Data Science: Celebrating My Academic Bias
In a recent post, I introduced my Data Science Portfolio. After describing the high-level organization of the Portfolio, I noted:
At the end, and for now, there is a section on my academic background – a background that has shaped so much of those intersections between science and technology that have been captured in the preceding sections of the portfolio.
Even in this earliest of drafts, I knew that I was somewhat uncomfortable with a section dedicated to academics in my Portfolio. After all shouldn’t a portfolio place more emphasis on how my knowledge and skills, academic or otherwise, have been applied to produce some tangible artifact?
Upon further reflection, I currently believe what’s material in the context of a portfolio is some indication of the bias inherent in the resulting curated showcase of one’s work. Of course to some degree the works presented, and the curation process itself, will make self-evident such personal bias.

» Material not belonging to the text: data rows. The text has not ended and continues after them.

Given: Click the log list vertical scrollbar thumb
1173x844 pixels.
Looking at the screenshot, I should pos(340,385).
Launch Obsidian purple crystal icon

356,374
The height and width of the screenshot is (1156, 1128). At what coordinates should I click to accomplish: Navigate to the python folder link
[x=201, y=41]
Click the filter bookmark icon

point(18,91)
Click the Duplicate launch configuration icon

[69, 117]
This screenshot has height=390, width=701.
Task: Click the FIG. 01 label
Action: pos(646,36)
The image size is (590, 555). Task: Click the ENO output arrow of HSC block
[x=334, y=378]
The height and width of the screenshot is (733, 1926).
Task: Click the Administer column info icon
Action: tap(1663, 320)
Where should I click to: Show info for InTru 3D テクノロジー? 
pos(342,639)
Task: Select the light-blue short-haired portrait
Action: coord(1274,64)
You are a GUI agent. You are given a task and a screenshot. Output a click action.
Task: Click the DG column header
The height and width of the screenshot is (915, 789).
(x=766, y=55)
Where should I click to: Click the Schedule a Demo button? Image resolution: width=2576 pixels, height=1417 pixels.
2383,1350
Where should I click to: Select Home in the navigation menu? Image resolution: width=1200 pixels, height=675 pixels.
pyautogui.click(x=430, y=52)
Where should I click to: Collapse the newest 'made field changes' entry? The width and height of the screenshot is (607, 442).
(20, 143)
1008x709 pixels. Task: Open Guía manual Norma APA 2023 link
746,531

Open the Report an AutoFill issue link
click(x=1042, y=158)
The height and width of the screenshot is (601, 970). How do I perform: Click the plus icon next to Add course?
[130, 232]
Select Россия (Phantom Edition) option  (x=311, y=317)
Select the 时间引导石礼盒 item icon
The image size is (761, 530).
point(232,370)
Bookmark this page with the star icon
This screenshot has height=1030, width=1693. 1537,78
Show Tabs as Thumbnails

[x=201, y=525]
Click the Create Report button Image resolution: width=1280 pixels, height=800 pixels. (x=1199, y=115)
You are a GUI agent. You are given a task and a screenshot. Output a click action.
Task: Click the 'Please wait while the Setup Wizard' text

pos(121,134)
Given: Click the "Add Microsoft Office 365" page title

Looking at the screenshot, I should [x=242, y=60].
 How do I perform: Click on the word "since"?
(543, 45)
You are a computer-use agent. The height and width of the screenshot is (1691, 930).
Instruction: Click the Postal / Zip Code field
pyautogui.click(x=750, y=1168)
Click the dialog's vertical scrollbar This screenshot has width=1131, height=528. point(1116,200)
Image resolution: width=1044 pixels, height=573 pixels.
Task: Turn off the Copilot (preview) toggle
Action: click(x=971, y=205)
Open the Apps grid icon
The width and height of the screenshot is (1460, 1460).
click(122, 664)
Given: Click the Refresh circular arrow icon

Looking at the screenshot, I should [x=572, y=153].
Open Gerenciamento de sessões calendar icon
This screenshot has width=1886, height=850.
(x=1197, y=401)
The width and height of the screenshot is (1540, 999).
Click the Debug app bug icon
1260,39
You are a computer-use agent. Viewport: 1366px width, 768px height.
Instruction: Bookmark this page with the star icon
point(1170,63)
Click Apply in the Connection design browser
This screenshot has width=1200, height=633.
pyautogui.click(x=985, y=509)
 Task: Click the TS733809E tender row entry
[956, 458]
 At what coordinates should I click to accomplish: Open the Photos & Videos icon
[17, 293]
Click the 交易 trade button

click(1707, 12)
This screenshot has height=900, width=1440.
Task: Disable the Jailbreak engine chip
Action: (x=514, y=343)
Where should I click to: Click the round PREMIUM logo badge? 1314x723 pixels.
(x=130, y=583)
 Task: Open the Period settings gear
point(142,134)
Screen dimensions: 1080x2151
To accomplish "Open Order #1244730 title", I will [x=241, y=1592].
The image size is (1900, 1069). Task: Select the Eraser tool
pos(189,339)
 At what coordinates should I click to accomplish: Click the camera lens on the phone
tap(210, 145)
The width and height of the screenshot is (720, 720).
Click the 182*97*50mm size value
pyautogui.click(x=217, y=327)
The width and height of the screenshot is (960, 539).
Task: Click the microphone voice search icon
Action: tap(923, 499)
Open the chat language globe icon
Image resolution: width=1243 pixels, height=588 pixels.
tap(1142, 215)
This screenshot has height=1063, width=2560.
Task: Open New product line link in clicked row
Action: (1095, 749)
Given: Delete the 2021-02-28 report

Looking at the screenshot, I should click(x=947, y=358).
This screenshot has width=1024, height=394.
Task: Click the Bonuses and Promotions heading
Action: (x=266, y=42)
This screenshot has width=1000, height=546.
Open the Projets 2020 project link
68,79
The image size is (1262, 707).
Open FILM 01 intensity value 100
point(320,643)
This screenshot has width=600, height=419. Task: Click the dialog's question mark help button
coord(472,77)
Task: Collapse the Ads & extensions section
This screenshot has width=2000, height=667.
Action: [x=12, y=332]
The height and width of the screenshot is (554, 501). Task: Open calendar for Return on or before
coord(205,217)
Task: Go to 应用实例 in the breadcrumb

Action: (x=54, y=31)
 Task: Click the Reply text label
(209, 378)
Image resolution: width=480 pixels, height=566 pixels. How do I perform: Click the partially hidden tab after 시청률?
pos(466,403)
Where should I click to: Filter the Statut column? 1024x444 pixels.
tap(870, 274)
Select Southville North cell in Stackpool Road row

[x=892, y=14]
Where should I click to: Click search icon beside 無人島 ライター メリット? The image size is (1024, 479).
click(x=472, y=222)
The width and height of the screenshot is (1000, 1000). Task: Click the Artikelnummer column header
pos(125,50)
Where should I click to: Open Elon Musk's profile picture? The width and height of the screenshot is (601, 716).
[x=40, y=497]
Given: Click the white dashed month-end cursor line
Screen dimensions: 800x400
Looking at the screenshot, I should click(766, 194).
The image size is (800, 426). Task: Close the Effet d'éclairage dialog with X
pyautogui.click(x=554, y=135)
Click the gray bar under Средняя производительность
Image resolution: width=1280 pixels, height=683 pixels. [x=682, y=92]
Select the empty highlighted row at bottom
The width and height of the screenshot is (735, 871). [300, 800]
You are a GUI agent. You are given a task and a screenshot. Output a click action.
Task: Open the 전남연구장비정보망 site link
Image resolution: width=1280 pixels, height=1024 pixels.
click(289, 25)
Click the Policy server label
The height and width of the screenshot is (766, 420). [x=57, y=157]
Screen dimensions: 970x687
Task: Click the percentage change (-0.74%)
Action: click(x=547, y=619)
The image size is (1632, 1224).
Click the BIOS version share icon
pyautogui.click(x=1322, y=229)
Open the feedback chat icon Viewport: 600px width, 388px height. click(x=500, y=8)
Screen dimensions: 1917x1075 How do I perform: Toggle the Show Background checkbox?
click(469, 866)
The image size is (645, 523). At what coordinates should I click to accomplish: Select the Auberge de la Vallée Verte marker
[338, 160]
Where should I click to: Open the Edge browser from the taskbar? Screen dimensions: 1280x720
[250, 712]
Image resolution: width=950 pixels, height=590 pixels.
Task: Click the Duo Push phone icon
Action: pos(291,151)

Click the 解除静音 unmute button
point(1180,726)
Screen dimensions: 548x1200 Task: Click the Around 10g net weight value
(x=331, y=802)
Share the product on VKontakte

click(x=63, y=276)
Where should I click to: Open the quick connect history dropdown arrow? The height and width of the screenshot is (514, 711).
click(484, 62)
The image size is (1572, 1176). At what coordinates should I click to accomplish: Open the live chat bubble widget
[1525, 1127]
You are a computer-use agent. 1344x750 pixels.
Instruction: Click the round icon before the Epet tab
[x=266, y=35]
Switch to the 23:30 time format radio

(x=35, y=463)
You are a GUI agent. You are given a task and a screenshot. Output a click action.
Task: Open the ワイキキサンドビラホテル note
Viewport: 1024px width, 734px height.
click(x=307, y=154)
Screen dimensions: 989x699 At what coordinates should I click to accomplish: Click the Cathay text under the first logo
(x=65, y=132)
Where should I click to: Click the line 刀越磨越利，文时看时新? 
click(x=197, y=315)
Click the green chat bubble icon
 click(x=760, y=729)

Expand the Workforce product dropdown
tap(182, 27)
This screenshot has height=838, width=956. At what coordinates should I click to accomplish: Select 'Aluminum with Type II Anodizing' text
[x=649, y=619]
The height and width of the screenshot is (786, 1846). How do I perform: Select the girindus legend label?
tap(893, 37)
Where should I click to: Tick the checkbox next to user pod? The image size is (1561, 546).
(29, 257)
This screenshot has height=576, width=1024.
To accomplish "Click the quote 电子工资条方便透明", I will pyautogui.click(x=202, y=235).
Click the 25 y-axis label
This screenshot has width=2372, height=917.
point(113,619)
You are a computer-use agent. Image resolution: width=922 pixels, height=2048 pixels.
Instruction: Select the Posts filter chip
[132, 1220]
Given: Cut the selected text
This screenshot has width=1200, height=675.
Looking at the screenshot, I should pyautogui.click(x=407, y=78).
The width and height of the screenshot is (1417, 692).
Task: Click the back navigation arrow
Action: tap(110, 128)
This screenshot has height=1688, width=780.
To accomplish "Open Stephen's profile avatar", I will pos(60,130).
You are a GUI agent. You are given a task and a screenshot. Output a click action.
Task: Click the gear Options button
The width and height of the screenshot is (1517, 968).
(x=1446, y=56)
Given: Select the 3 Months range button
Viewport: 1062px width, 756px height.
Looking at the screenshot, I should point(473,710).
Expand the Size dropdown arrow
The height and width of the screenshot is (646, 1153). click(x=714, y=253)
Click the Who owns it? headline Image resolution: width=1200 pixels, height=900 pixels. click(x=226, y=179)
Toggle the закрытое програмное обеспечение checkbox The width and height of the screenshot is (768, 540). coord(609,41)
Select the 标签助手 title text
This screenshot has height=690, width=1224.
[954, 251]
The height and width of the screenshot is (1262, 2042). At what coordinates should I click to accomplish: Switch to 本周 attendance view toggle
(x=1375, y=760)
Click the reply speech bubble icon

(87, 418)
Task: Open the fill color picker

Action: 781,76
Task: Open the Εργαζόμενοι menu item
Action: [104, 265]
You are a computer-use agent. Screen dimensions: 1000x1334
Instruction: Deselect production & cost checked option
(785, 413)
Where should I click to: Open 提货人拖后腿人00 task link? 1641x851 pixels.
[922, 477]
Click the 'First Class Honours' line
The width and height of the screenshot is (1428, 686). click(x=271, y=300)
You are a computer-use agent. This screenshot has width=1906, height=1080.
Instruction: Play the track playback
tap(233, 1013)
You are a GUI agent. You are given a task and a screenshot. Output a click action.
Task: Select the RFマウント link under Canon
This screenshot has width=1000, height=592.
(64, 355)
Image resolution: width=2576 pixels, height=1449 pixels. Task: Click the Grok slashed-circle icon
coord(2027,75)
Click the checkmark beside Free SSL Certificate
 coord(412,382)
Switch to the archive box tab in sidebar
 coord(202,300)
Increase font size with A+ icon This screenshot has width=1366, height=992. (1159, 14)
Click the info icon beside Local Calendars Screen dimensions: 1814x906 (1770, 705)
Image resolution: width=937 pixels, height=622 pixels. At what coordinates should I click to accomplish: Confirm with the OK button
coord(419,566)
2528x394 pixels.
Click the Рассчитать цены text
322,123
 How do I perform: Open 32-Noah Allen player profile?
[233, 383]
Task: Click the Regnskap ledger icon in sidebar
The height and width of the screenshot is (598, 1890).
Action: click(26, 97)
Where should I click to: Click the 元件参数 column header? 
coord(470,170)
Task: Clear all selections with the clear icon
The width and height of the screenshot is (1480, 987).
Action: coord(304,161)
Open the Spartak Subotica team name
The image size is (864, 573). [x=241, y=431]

Whereas it may make sense for an artist not to overtly disclose any bias with respect to their craft, or a curated collection their work, I currently perceive absolutely no downside in sharing my personal bias – a bias that in my own case, I believe reflects only in positive ways on the Portfolio as well as the individual items included in it.
To this end, and in the spirit of such a positive self-disclosure, my personal bias reflects my formative years in science – a background to which I well recall significant contributions from high school, that were subsequently broadened and deepened as an undergraduate and then graduate student. Even more specifically in terms of personal bias was my emphasis on the physical sciences; a bias that remains active today.
As I’ve started to share, through such posts as the one on the mathematical credentials I bring to Data Science, my choice to pursue the physical sciences was an excellent one – even through the self-critical lens of personal hindsight. An excellent choice, but albeit a biased one.
The very nature of Data Science is such that each of us carries with us our own, wonderfully unique personal bias. As we necessarily collaborate in team, project and organizational settings, I believe it’s important to not only ensure each of us preserves their personal bias, but that we leverage this perspective as fully and appropriately as possible. As a consequence it is much more likely that everyone we work with, and everything we work on, will derive maximal value.